The electrode assembly (Fig. 15) contains a dielectric plate 5 made of a material transparent to laser radiation, and protrusions 27, the surface of one of which facing the laser output, is made in the form of a cylindrical surface 29, the forming of which is perpendicular to the plane of the plate 5. Arrow A denotes laser radiation with a wavelength of λ
If the surface 29 of the protrusion 27 is cylindrical, then the radiation at the laser output will be focused, which is useful when creating installations with fiber optic attachments.

 The proposed laser is characterized by a short pump pulse duration; therefore, it is most optimal for generating radiation in gas molecules at self-limited transitions. Therefore, nitrogen, neon or hydrogen can be used as the gaseous medium in this laser. Since air contains a large amount of nitrogen, and with a short duration of the energy input, the discharge does not have time to go into the spark phase, this laser can operate in air.

 When easily oxidized metals (for example, copper) are used as anode 6 and cathode 7, there is a mechanism that further increases the generation efficiency.
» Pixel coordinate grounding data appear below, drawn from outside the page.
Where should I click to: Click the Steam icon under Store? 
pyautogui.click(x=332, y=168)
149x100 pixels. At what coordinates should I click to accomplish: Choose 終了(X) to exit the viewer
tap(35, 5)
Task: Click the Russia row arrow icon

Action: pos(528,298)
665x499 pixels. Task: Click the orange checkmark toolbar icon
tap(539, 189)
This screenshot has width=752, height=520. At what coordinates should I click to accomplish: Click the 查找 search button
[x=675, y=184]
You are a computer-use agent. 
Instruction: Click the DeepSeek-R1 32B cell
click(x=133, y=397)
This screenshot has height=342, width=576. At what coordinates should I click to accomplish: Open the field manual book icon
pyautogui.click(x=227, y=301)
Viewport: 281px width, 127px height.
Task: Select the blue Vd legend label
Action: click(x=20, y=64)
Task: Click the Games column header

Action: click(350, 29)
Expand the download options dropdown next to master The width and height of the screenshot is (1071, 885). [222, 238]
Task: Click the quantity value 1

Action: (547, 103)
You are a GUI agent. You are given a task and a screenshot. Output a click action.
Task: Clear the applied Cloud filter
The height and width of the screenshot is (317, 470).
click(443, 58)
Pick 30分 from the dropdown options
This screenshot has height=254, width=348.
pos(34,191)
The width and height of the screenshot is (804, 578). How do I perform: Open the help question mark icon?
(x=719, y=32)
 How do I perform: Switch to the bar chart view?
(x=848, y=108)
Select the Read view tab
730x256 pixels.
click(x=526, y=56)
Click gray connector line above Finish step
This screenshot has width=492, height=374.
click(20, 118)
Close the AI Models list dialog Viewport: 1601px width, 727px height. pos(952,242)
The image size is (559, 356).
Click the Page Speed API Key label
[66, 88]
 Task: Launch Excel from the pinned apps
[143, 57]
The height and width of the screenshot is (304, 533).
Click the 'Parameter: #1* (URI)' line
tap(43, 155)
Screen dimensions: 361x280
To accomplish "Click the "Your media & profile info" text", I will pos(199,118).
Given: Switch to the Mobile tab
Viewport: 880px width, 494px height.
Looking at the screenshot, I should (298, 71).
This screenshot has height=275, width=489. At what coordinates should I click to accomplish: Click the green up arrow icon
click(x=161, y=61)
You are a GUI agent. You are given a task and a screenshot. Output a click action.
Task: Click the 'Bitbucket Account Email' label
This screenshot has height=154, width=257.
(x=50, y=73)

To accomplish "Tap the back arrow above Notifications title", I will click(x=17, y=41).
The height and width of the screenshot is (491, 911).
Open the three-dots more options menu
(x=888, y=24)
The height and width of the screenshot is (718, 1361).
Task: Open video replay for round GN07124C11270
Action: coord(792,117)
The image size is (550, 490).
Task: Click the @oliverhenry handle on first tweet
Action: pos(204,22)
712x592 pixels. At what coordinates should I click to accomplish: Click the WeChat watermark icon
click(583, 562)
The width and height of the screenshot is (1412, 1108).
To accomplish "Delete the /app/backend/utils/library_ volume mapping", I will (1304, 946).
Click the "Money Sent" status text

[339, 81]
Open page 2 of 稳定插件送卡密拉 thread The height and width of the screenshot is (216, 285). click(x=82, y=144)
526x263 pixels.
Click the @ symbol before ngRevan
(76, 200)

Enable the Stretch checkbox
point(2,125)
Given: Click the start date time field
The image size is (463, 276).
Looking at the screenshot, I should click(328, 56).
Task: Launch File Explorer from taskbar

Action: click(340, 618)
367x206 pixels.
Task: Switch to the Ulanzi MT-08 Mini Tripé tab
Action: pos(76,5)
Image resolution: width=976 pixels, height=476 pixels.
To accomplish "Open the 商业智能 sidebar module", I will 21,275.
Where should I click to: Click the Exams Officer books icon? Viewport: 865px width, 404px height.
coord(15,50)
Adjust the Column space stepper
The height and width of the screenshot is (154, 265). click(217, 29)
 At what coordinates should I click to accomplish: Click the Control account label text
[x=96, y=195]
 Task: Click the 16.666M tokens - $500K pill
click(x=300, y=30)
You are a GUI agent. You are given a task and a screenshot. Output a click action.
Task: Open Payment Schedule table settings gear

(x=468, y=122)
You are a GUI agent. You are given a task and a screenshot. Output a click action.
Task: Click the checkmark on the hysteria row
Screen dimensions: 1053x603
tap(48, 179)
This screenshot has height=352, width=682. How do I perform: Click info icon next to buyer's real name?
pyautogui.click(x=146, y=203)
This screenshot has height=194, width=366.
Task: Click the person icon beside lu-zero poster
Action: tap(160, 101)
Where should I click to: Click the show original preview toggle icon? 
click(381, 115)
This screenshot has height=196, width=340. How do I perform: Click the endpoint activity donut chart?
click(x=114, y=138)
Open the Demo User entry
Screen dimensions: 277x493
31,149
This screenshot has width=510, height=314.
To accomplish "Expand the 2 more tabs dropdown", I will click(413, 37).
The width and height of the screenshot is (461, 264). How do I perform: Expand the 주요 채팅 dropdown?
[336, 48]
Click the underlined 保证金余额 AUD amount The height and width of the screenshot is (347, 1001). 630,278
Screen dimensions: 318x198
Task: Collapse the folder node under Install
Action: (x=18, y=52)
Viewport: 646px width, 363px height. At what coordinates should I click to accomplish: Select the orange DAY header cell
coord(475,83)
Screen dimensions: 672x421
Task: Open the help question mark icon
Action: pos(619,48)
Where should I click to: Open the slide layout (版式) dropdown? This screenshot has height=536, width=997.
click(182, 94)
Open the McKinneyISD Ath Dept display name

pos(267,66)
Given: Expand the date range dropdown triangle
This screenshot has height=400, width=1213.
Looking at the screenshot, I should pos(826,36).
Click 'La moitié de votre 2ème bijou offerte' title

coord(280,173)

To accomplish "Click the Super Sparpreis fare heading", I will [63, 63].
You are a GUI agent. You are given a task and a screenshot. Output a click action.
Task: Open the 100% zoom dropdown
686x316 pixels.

It is associated with the fact that the oxide film is an additional potential barrier, which leads to an increase in the voltage at the discharge gap 15. Upon reaching the critical field strength, this film breaks down, which has an explosive character with the formation of a large number of electrons. They initiate the development of a uniform plasma sheet 15 with a high density and current rise rate, i.e., a shortening of the pump pulse and an increase in peak power.

 The laser has a high efficiency and high pulse repetition rate while ensuring its compactness and noise immunity. It is characterized by high noise immunity, small dimensions and weight, structural simplicity.

 The laser installation (Fig. 16) for the treatment of diseases accompanied by inflammatory processes with microbial flora, in particular destructive forms of pulmonary tuberculosis, contains a nitrogen (or air) laser 30 sequentially located one after another and with a control system 31, a focusing unit 32 , the light guide 33 with a spherical diffuser 34 at the end. 35 denotes a puncture needle, 36 scattered radiation, 37 the irradiation surface (in particular the cavity of the cavity).

 Laser installation (Fig. 16) works as follows.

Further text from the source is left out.